Это был самый длинный день в его жизни. Он бродил среди толпы, вел расследование, следуя за парадом. Он сдерживался, чтобы не рассказать лишнего матери Джима и матери Уилла, он не хотел, чтобы они знали больше, чем можно было знать в счастливое воскресенье; а между тем он сталкивался в уличной толпе с Карликом, обменивался кивками с Тупицей и Пожирателем Огня, пробегая по темным аллеям, пытался понять, что же испугало его, когда он внезапно увидел яму под решеткой у табачного магазина и угадал, что мальчики спрятались там, и что тот, кто их ищет, уже совсем рядом.
Вместе с толпой любопытных он пошел в карнавальный городок, но не заходил в балаганы, не катался на карусели, он просто наблюдал за происходящим до самого захода солнца, и только в сумерках решился осмотреть холодные стекла Зеркального Лабиринта; вошел в них, как в загадочные воды, и остановился на таком расстоянии, чтобы его можно было вытянуть обратно, пока он не утонул.
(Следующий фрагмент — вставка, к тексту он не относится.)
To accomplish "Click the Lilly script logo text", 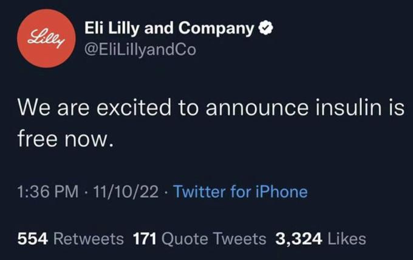I will click(x=46, y=38).
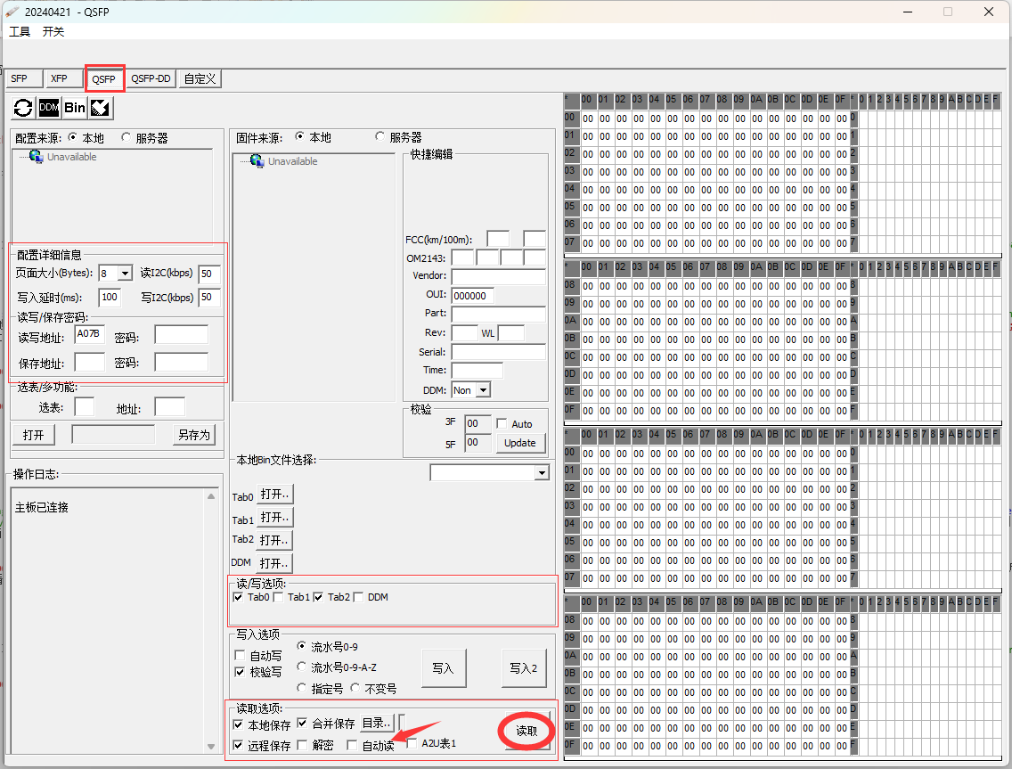Click the Update button in 校验 section
Image resolution: width=1012 pixels, height=769 pixels.
pyautogui.click(x=520, y=443)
Весь мокрый, промерзший до костей, он, прежде чем окончательно стемнело, смешался с толпой, которая толкала и грела его, а затем увлекла в город к библиотеке, к очень важным сейчас книгам…
Он разложил их на круглом столе в читальном зале, получилось подобие огромных часов, по которым можно узнать, изучить это новое наступившее время. Круг за кругом он обходил этот огромный циферблат, круг за кругом, искоса поглядывая на пожелтевшие страницы, казавшиеся крыльями мертвых ночных бабочек, приколотых к дереву.
Здесь был портрет Князя Тьмы. Затем следовали фантастические наброски на тему искушений Святого Антония. Далее — несколько гравюр из цикла «Причуды» Джованни Батисты Брачелли, изображающие чудовищных гомункулусов, созданных алхимиками. На этом столе-циферблате без пяти минут двенадцать лежала рукопись доктора Фаустуса, на двух часах — «Магические знаки», на шести Чарльз Хэлоуэй перелистывал историю цирков, карнавалов, театров теней, кукольных театров, бродячих зверинцев, историю шутов, бродячих певцов, фокусников и магов. Еще здесь были «Законы Царства Духов», «Те, что вершат историю». На девяти часах: «Одержимый бесами», а выше лежали «Египетские приворотные зелья», и еще выше — книга «Муки проклятого», раскрытая на главе «Чары зеркал». Очень поздно, наверху циферблата этих литературных часов выделялись названия «Локомотивы и Поезда», «Мистерия Снов», «Между Полночью и Рассветом», «Шабаш Ведьм» и «Сделки с Дьяволом». Все это было разложено на столе. Он мог свободно рассматривать весь циферблат.